Text for analysis:
== == ==

To this day I marvel at how many well-meaning white Americans will parachute into remote villages and slums in Africa, Asia and South America to do charity work, but won't set up anti-racism projects in places like Logan County, West Virginia, where at least 96% of residents are white and most believe Trump is all that stands between them and racial oblivion. It's hard to fathom how many white-run think tanks, foundations and charity organizations exist in the U.S., but how few focus specifically on deeply studying white racism and eradicating it.
This is not work that people of color can shoulder alone. White spaces are isolated by design. According to the Washington Post in 2014, 75% of white Americans have no friends of color. We're not going to get past a nation where between 40 and 50% of Trump's supporters think black people are lazier and more violent than whites and nearly 70% dislike Muslims if anti-racist white people don't penetrate the communities from where this thinking originates.
It will not always be a comfortable process. At dinner recently, a white friend told me about a community group that gets together in Asheville, North Carolina, regularly to talk about racism. I don't know what the group is called. I do know Asheville is 76% white, and that the group mirrors those demographics.
"It doesn't seem like the group is actually fixing anything," she said skeptically. "It's such an example of white privilege."
I disagreed. I understand that the optics of white people talking with other like-minded white people about how not-racist they are may seem self-indulgent. But there's real value to be found here. We complain about the siloed echo chamber that is American political discourse, but we ignore how starkly racialized that echo chamber still is, and how easily we might harness it for good if only the right people were to make their voices heard there.
We're not going to get past a nation where between 40 and 50% of Trump's supporters think black people are lazier and more violent than whites and nearly 70% dislike Muslims if anti-racist white people don't penetrate the communities from where this thinking originates.

== == ==

Information supplied:

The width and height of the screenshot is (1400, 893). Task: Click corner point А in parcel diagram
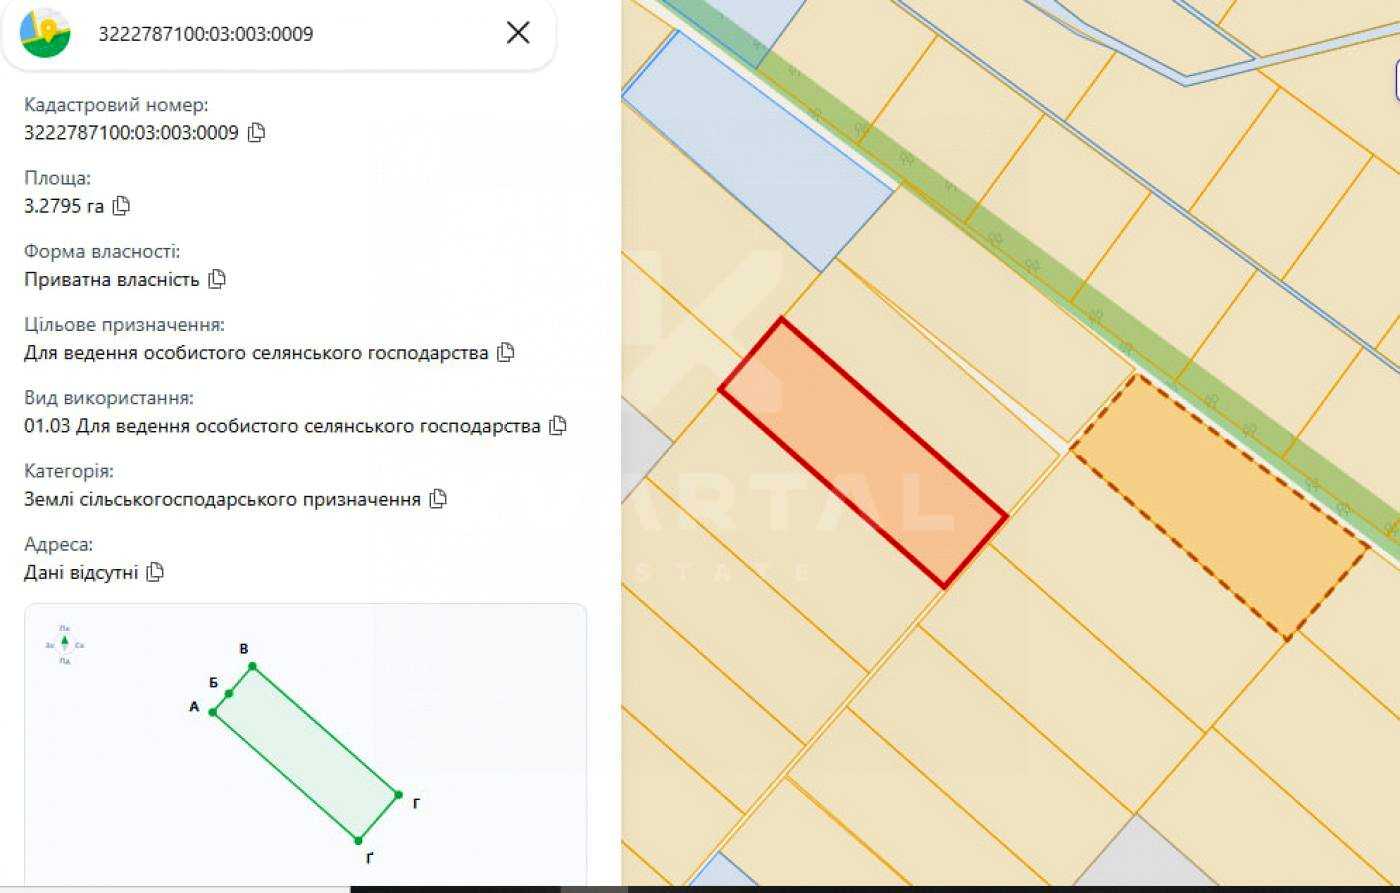(213, 712)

== == ==

Questions to answer:
1. Put this sentence from the essay on white Americans and anti-racism work into Spanish: "This is not work that people of color can shoulder alone."
2. Carry on the essay about white Americans and anti-racism work, picking up after its final sentence.

Task-by-task answers:
1. Este no es un trabajo que las personas de color puedan asumir solas.

2.
Change won't happen by itself, and it's far from guaranteed otherwise. As dusk sets in over our nation's first black presidency, it's become clear that the white America my dad worked so hard to guide into reckoning with its own bigotry has not suddenly become less racist, as some thought. Instead, it has spent the eight years since President Barack Obama was elected huddled in segregated neighborhoods with like-minded whites, railing to one another against the erosion of their power.
To say Trump struck a nerve with them is selling him short. The notion that white Americans are losing ground to people of color, that a lost and elusive "greatness" is owed them, is the most potent and enduring myth in American culture — from Reconstruction through today.
If you're not scared of this, you should be. My dad certainly was. For years, my father wrote in journals, and for one of his final entries before cancer shut down his brain, he wrote a sobering passage assessing his life and work.
"I thought I'd be able to change people's lives with my story combined with the stories of others and the 'literature' that has accrued over the years," he wrote, "but now I know better. The only life I can change is mine."
I want to prove him wrong. But Tuesday night's election revealed him to be more right than perhaps even he could've imagined. As long as white America remains so easily susceptible to the charms of a racist demagogue like Donald Trump, what happened last night may just be the beginning of something far worse. Dark times are ahead either way. And white folks have work to do.